Sea, sex and no fun
Trois destins de femmes qui s’entrecroisent. Non, il ne s’agit pas du résumé du nouveau film de Desplechin ou de Téchiné. Ici, nous sommes au Moyen-Orient. En Iran, plus précisément où ces trois femmes sont loin d’avoir des préoccupations métaphysiques. Le mari de Pari est en prison et refuse de divorcer. Alors, cette jeune mère de famille en vient à se prostituer devant son fils. Sara vit chez ses beaux-parents où elle leur sert de manante, est enceinte et aimerait travailler. Mais son mari refuse. Donya vient de perdre sa virginité dans les toilettes d’une boîte de nuit et doit reconstituer son hymen avant son mariage la semaine suivante. Mais son amant d’un soir, Elias, étudiant et musicien sans le sou, n’a pas les moyens de l’aider.
Pour rendre compte de cette trinité dramatique, Ali Soozandeh a utilisé la technique de la rotoscopie. C’est-à-dire qu’il a filmé ses comédiens sur un fond vert et les a ensuite transformés en personnages animés qui s’amalgament à des décors dessinés. Le résultat est bluffant. Surtout, il permet de montrer l’impossible dans un pays où la religion est un carcan trop lourd à porter, où il est interdit aux femmes de s’émanciper sans un homme, où un couple qui se tient par la main sans être marié peut être emmené en prison, où l’on ne peut avoir un prêt dans une banque si l’on est étudiant, où la virginité avant le mariage est obligatoire… Ici, le film commence par une fellation dans un taxi avec un petit garçon qui s’oblige à regarder ailleurs, pour ne pas voir ce que sa mère est en train de prodiguer. Là, des pendaisons publiques. Là encore, une scène de sexe dans une discothèque. Ou ici, un ayatollah qui échange ses services de juge moral contre une partie de jambes en l’air peu délicate. Dans Tehran Taboo, on baise, on jure, on se drogue et on craint à tout instant d’être arrêté par la police pour un destin funeste. Tout le monde agit en cachette, comme dans une section parallèle, loin du regard des autorités qui n’hésitent pas elles-mêmes à briser les tabous et user des pires exactions.

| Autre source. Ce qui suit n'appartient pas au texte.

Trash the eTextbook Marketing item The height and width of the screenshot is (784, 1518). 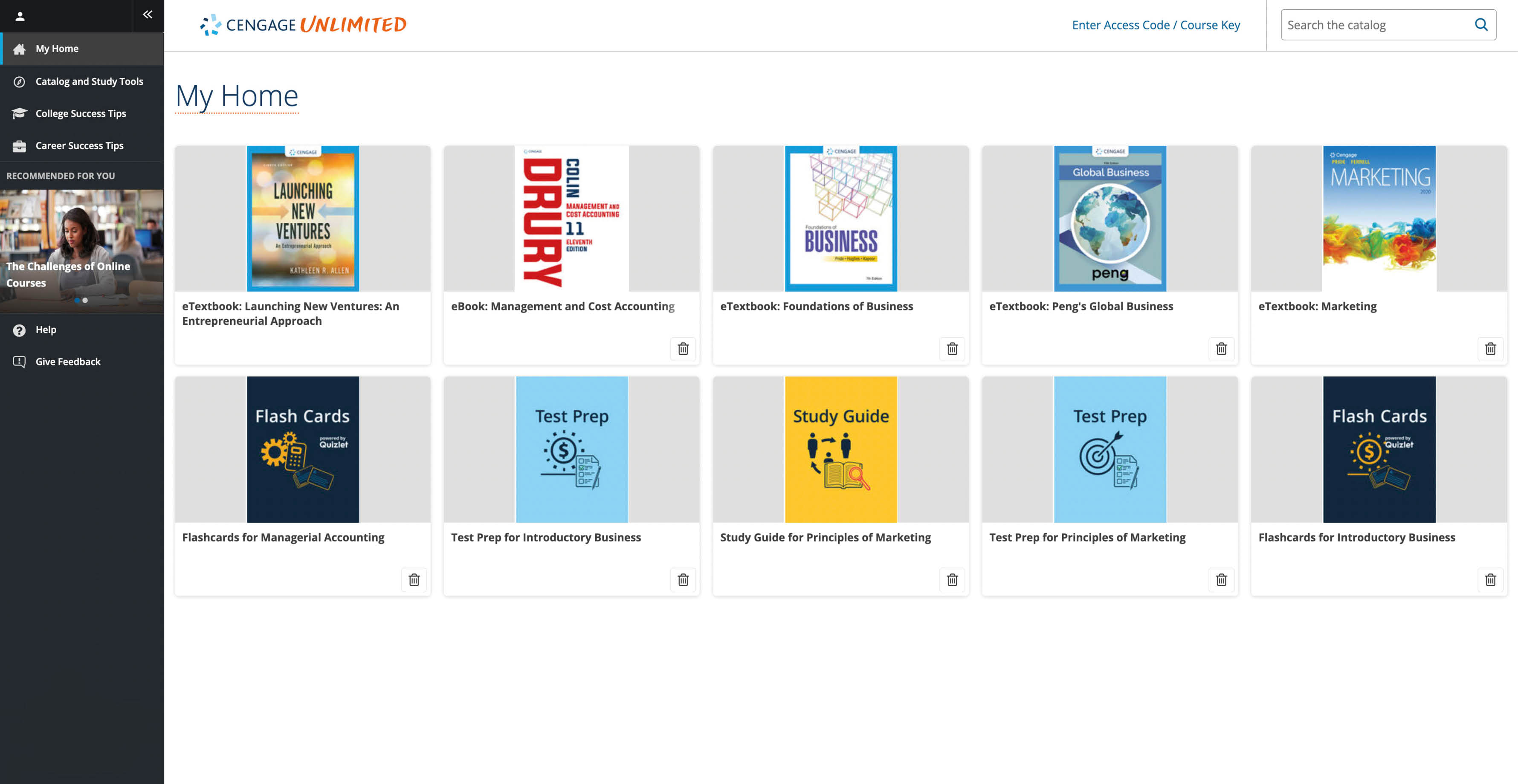pyautogui.click(x=1490, y=349)
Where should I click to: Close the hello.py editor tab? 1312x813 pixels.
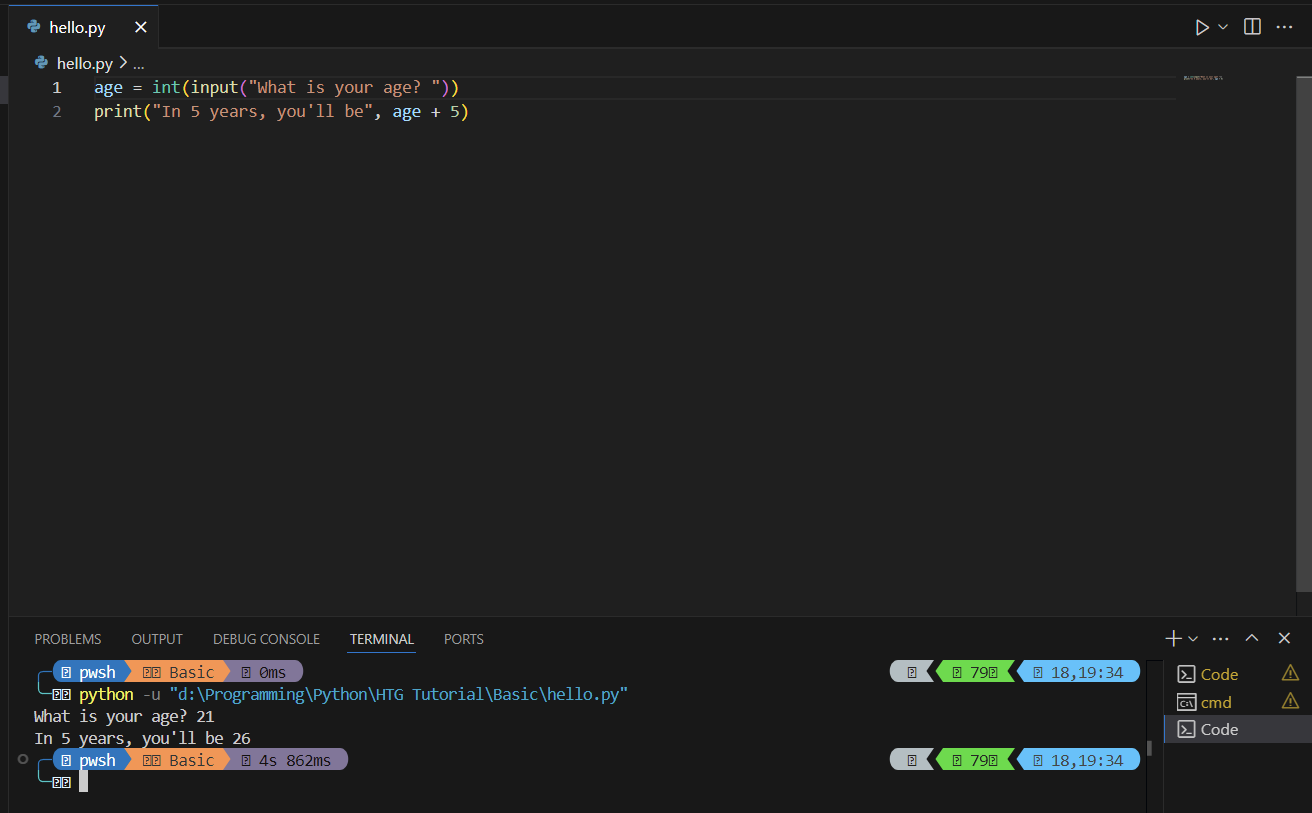(x=140, y=27)
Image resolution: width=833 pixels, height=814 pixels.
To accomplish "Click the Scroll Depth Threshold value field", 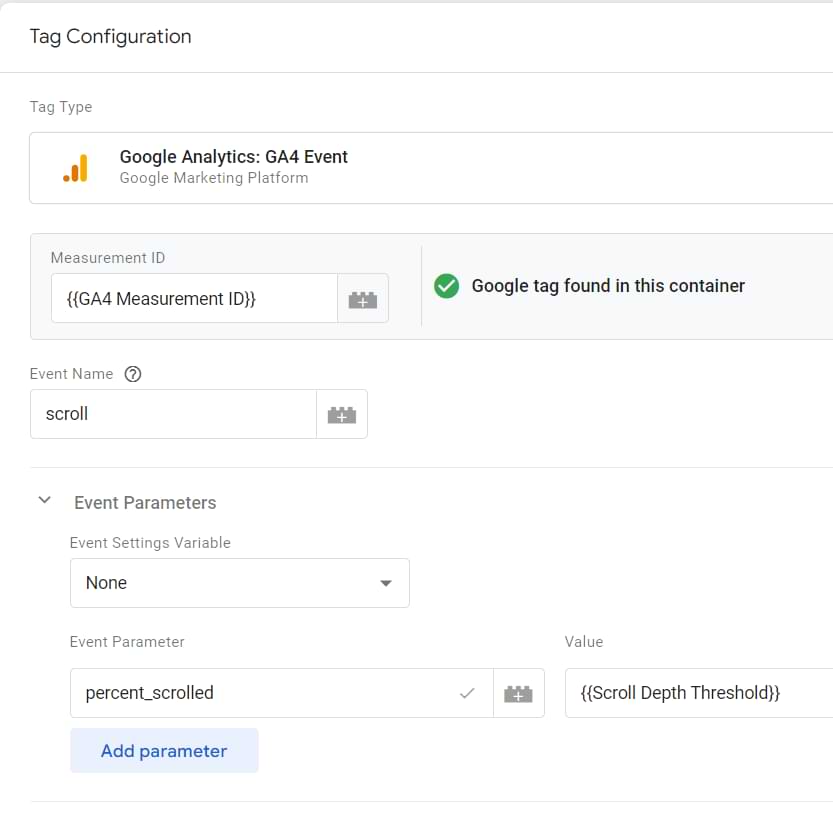I will (699, 693).
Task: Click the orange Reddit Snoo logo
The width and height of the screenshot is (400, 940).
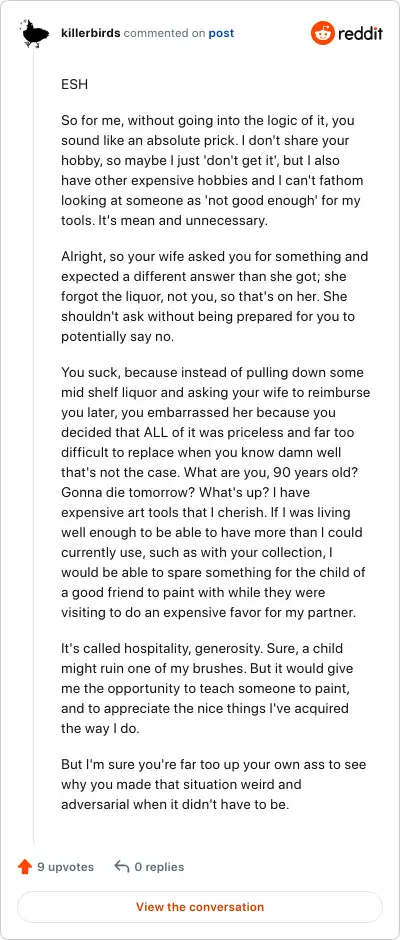Action: click(x=322, y=33)
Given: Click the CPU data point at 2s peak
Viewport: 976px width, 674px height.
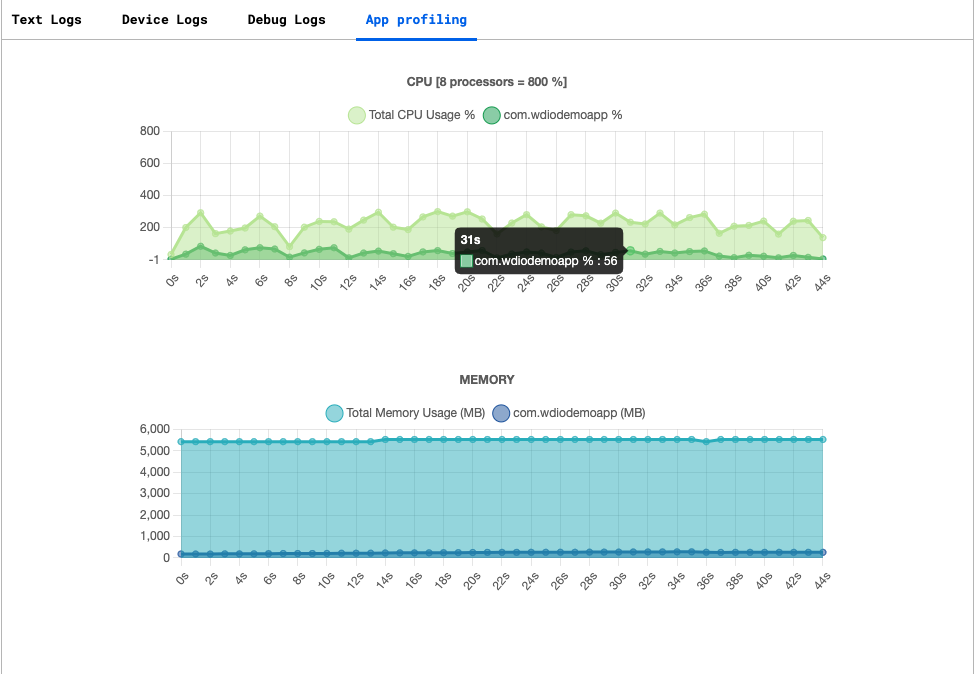Looking at the screenshot, I should pyautogui.click(x=200, y=213).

Le film est pessimiste, sans espoir, sans échappatoire ou presque pour ses personnages. Teinté d’humour noir et d’un cynisme tellement assumé, Tehran Taboo nous rend admiratif de cette bravoure somptueuse d’Ali Soozandeh. Le réalisateur habite en Allemagne, lui permettant une telle liberté de ton. On a peine à imaginer la réaction des Iraniens devant un tel brûlot qui brise toutes les conventions. A coup sûr, le film n’y sera jamais projeté, ou alors sous le manteau. Raison de plus pour aller le voir en salles, comme un acte politique, pour que la création demeure sans contraintes. Sans tabou. Surtout venant de Téhéran.
Tehran Taboo d’Ali Soozandeh, avec Elmira Rafizadeh, Zar Amir Ebrahimi, Arash Marandi, Bilal Yasar… Allemagne, Autriche, 2017. Présenté à la 56e Semaine de la critique.